[Excerpted passage]
His Staffel, which had been flying a tight formation around him, peeled away to give him the necessary room to manoeuvre. Marseille rolled his aircraft onto its back, the standard procedure for a bailout, but due to the smoke and slight disorientation, he failed to notice that the aircraft had entered a steep dive at an angle of 70–80 degrees and was now travelling at a considerably faster speed (about 640 km/h). He worked his way out of the cockpit only to be carried backwards by the slipstream.

The left side of his chest struck the vertical stabiliser of his fighter, which either killed him instantly or rendered him unconscious to the point that he could not deploy his parachute. He fell almost vertically, hitting the desert floor 7 km south of Sidi Abdel Rahman. A gaping 40 cm (16 in) hole had been made in his parachute and the canopy spilt out. After recovering the body, the parachute release handle was still on "safe," suggesting Marseille had not attempted to open it. Whilst the body was checked, a regimental doctor noted Marseille's wristwatch had stopped at exactly 11:42 am. The doctor was the first to reach the crash site, having been stationed just to the rear of the forward mine defences. He had also witnessed Marseille's fatal fall. The autopsy report stated:

"The pilot lay on his stomach as if asleep. His arms were hidden beneath his body. As I came closer, I saw a pool of blood that had issued from the side of his crushed skull; brain matter was exposed. I then noticed the awful wound above the hip. With certainty, this could not have come from the fall. The pilot must have been slammed into the airplane when bailing out. I carefully turned the dead pilot over onto his back. opened the zipper of his flight jacket, saw the Knight's Cross with Oak Leaves and Swords (Marseille never actually received the Diamonds personally) and I knew immediately who this was. The paybook also told me. I glanced at the dead man's watch. It had stopped at 11:42."

Oberleutnant Ludwig Franzisket collected the body from the desert. Marseille lay in state in the Staffel sick bay, his comrades coming to pay their respects throughout the day. Marseille's funeral took place on 1 October 1942 at the Heroes Cemetery in Derna with Generalfeldmarschall Albert Kesselring and Eduard Neumann delivering a eulogy. Marseille was succeeded by Oberleutnant Jost Schlang as Staffelkapitän of 3. Staffel.

[Supplied entries]
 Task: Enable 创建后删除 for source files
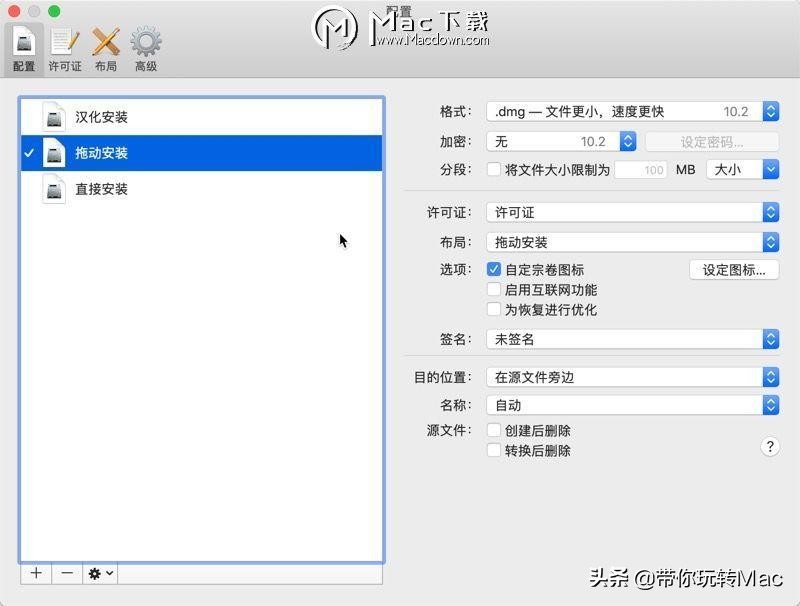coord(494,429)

--

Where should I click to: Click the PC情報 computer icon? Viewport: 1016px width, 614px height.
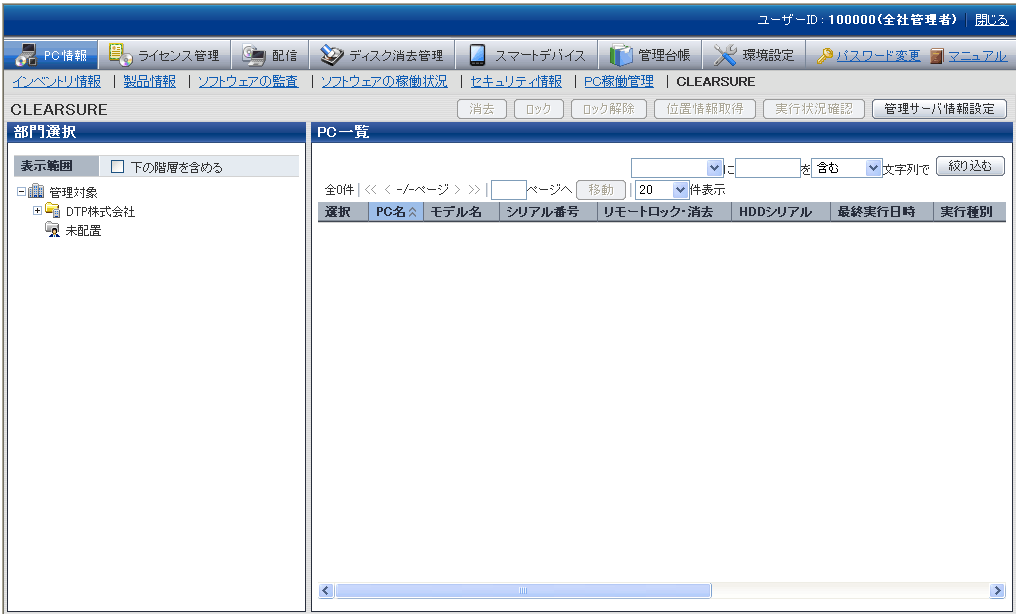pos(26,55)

[Instructions to follow]
Retype the passage on Marseille's death between "His Staffel, which" and "by the slipstream.", inclusive. The rows are separate material and have nothing to do with the passage.

[Your solution]
His Staffel, which had been flying a tight formation around him, peeled away to give him the necessary room to manoeuvre. Marseille rolled his aircraft onto its back, the standard procedure for a bailout, but due to the smoke and slight disorientation, he failed to notice that the aircraft had entered a steep dive at an angle of 70–80 degrees and was now travelling at a considerably faster speed (about 640 km/h). He worked his way out of the cockpit only to be carried backwards by the slipstream.